**Input records**
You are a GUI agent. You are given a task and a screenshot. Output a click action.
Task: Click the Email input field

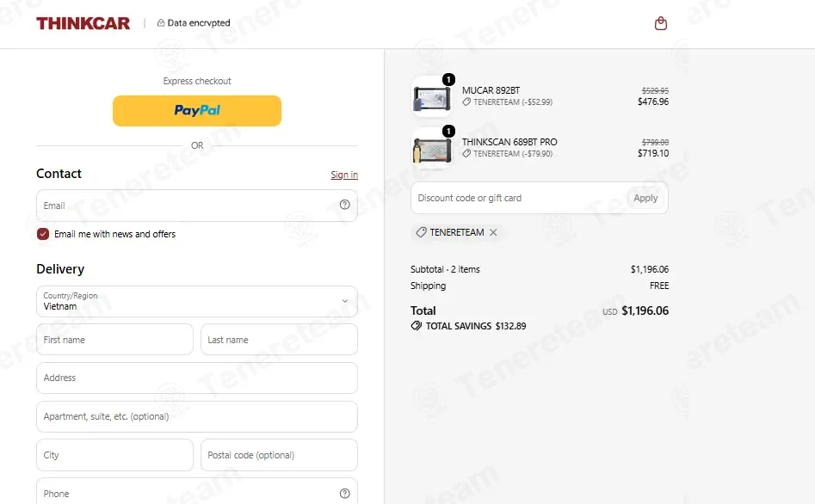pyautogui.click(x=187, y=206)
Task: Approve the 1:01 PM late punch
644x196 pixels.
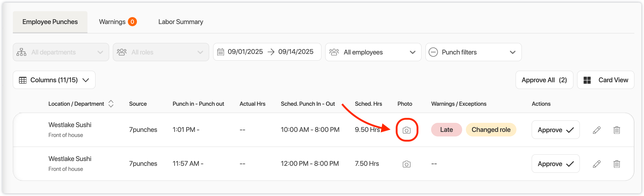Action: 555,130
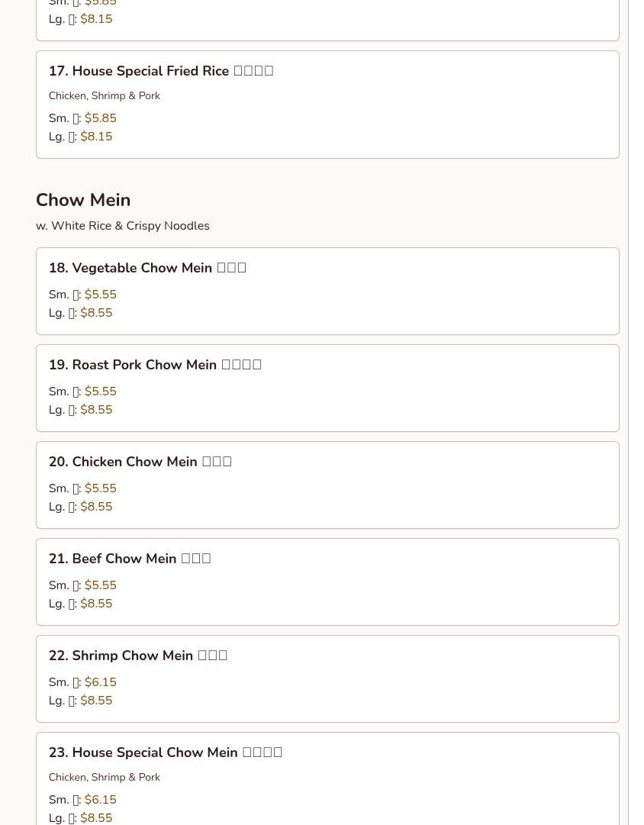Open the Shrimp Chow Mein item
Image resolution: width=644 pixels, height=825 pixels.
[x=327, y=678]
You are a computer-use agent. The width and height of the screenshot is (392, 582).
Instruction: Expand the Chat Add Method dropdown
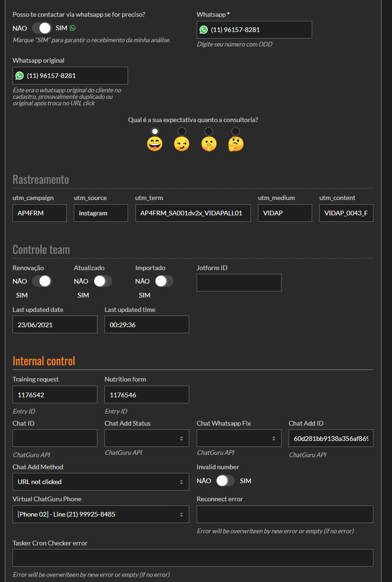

**What you are asked to do**
Starting at the line containing "644x196 pixels.", output every remaining line of the records above exactly, the last one included. Nothing else belongs in the output, and no pictures either.

**Output**
644x196 pixels.
Action: 555,130
Open the Shrimp Chow Mein item
Image resolution: width=644 pixels, height=825 pixels.
[x=327, y=678]
You are a computer-use agent. The width and height of the screenshot is (392, 582).
Instruction: Expand the Chat Add Method dropdown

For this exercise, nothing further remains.